The hypothesis: reasoning is stronger when the model explicitly states facts before making a judgment.


Code Demo: GENKNOW for Commonsense QA

import openai

openai.api_key = "your-api-key"

def generate_knowledge(question):
    """Ask the model for facts related to the question."""
    prompt = f"Generate relevant factual knowledge to help answer the question: {question}"
    
    response = openai.ChatCompletion.create(
        model="gpt-3.5-turbo",
        messages=[{"role": "user", "content": prompt}],
        max_tokens=150,
        temperature=0.7
    )
    return response["choices"][0]["message"]["content"].strip()

def integrate_knowledge_and_answer(question, knowledge):
    """Ask the model to answer using the generated knowledge."""
    prompt = f"Question: {question}\nKnowledge: {knowledge}\nExplain and Answer clearly."
    
    response = openai.ChatCompletion.create(
        model="gpt-3.5-turbo",
        messages=[{"role": "user", "content": prompt}],
        max_tokens=150,
        temperature=0.0
    )
    return response["choices"][0]["message"]["content"].strip()

# Example question
question = "Part of golf is trying to get a higher point total than others. Yes or No?"

# Stage 1: Generate knowledge
knowledge = generate_knowledge(question)
print("📄 Generated Knowledge:\n", knowledge)
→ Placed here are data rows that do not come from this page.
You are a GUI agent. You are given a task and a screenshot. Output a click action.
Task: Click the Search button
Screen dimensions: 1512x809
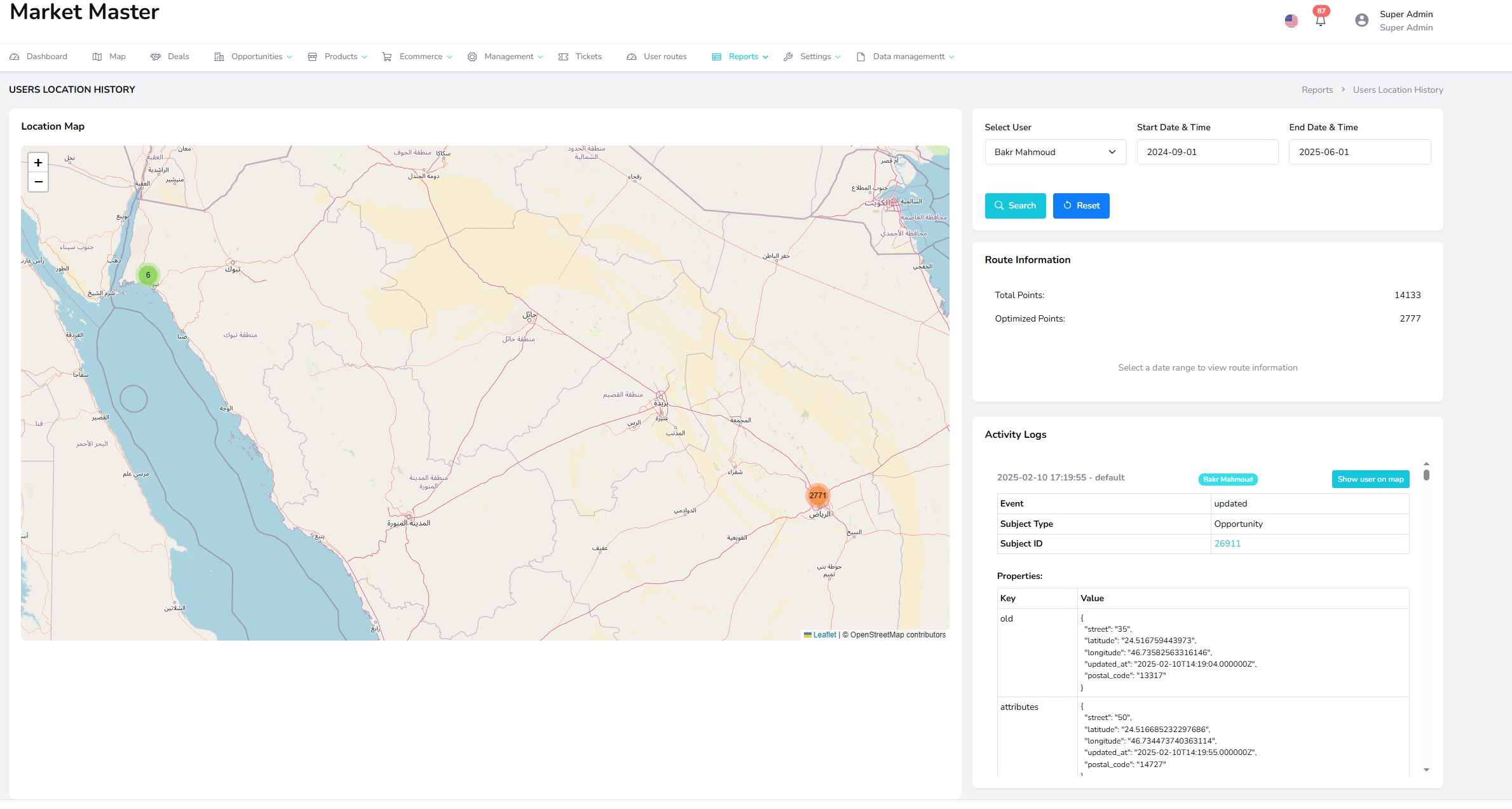click(1014, 205)
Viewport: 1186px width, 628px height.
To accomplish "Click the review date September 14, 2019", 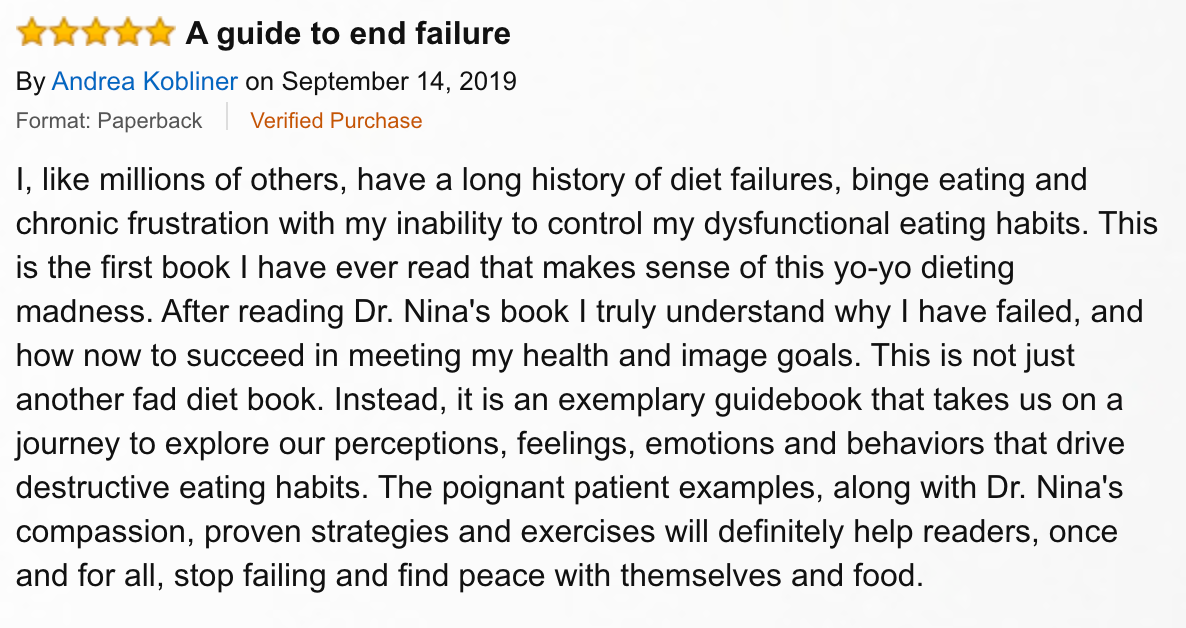I will (x=399, y=81).
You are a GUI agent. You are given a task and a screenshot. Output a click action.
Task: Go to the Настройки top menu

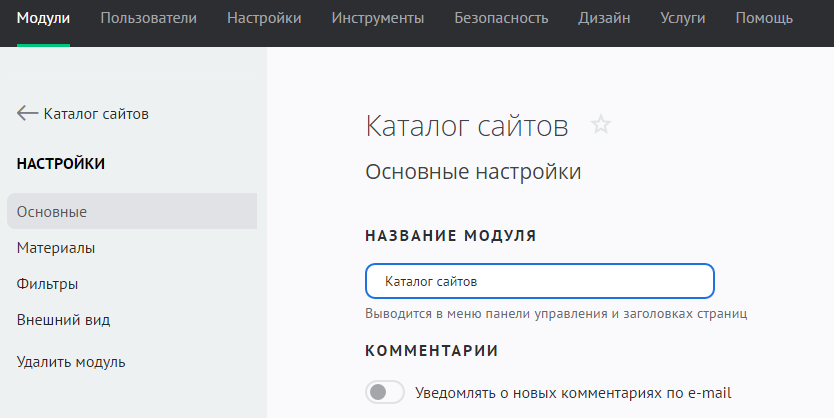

# Stage 2: Integrate knowledge into answer
final_answer = integrate_knowledge_and_answer(question, knowledge)
print("\n✅ Final Answer:\n", final_answer)

What This Code Shows

  • Decomposition – Breaks a question into a fact-finding step and a reasoning step.
  • Interpretability – The “knowledge” is visible, so you can debug and refine it.
  • Domain Adaptability – Swap in domain-specific knowledge prompts for medicine, law, or technical support.

📈 Why This Works

By making the model “say the facts out loud” before making a judgment, you:

  • Reduce hallucination risk.
  • Improve consistency.
  • Create opportunities for human review of the generated knowledge before final decisions.

In Liu et al. (2022), this approach improved performance on tasks like commonsense reasoning and multi-hop QA, showing that sometimes the shortest path to the answer is two steps.